Am oder im Boden lebende Käfer, Regenwürmer, Raupen, Heuschrecken, Ohrwürmer, Tausendfüßer, Schmetterlinge, Falter und andere Wirbellose und deren Larven.  Je vielfältiger der Lebensraum ist, umso größer ist auch der Artenreichtum seiner Nahrungstiere. Natürlich frisst er auch Schnecken, nur eben viel weniger als man meinen möchte. Eigentlich frisst er Schnecken nur, wenn ihm keine Käfer, Nachtschmetterlingslarven oder Regenwürmer zur Verfügung stehen. Die sind nämlich seine Hauptenergielieferanten.

Um diese Leckerbissen zu finden, streifen Igel weit umher: In ländlichen Gegenden können Igel einen Aktionsraum von 100 Hektar besitzen, also mehr als 140 Fußballfelder. Das Revier der Weibchen ist mit ca. 30 Hektar wesentlich kleiner. Trotzdem reicht keinem Igel ein einzelner Garten.

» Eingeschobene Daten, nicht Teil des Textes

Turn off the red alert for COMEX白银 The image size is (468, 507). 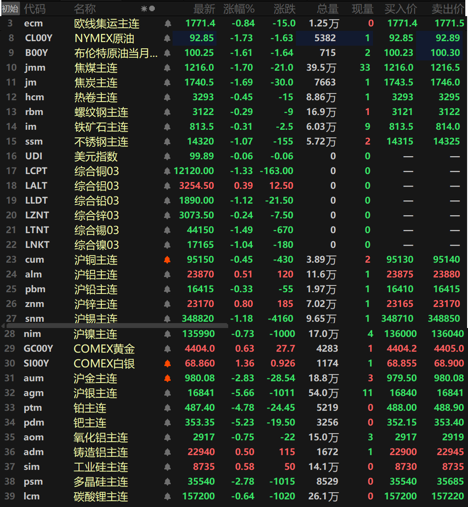click(167, 363)
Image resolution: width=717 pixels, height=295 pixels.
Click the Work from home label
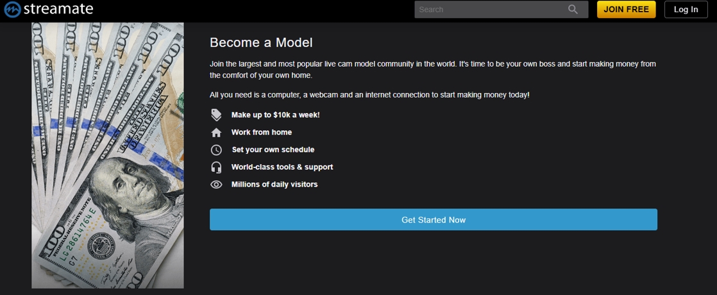click(262, 132)
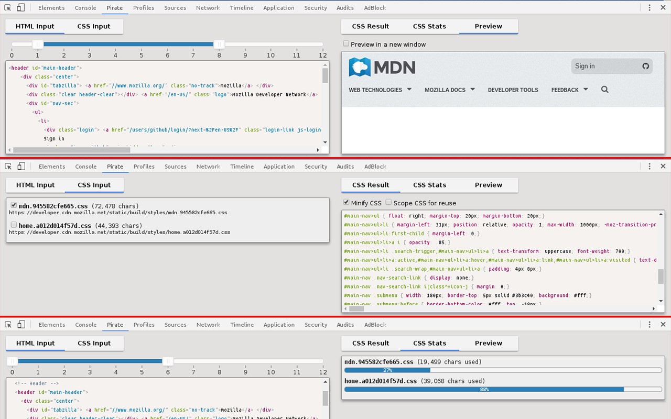Check the home.a012d014f57d.css stylesheet
Screen dimensions: 671x419
[x=14, y=225]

Igeltor im Gartenzaun@Max Auer

Igeltor im Gartenzaun © Max Auer

Der wichtigste Aspekt eines igelfreundlichen Gartens ist deshalb die Durchgängigkeit des Gartenzauns. Jeder Garten sollte für die Tiere einfach und ohne große Umwege erreichbar sein. Igel-Durchschlüpfe mit einer Größe von 10-13 cm reichen aus, um ihnen den Weg von einem Garten in den nächsten zu ermöglichen. Bemerkenswert ist deshalb auch ihr hervorragender Orientierungssinn. Sie merken sich nämlich gute Schlaf-und Futterplätze und finden auf unterschiedlichsten Wegen immer wieder dorthin zurück. Hürden werden gut bewältigt und Durchschlüpfe auf Anhieb gefunden. Igel verirren sich nicht. Sie haben immer ein klares Ziel vor Augen.

Tipp: Schaffen Sie einen Durchschlupf im Gartenzaun. Dann klappt es noch viel besser mit dem Igelbesuch.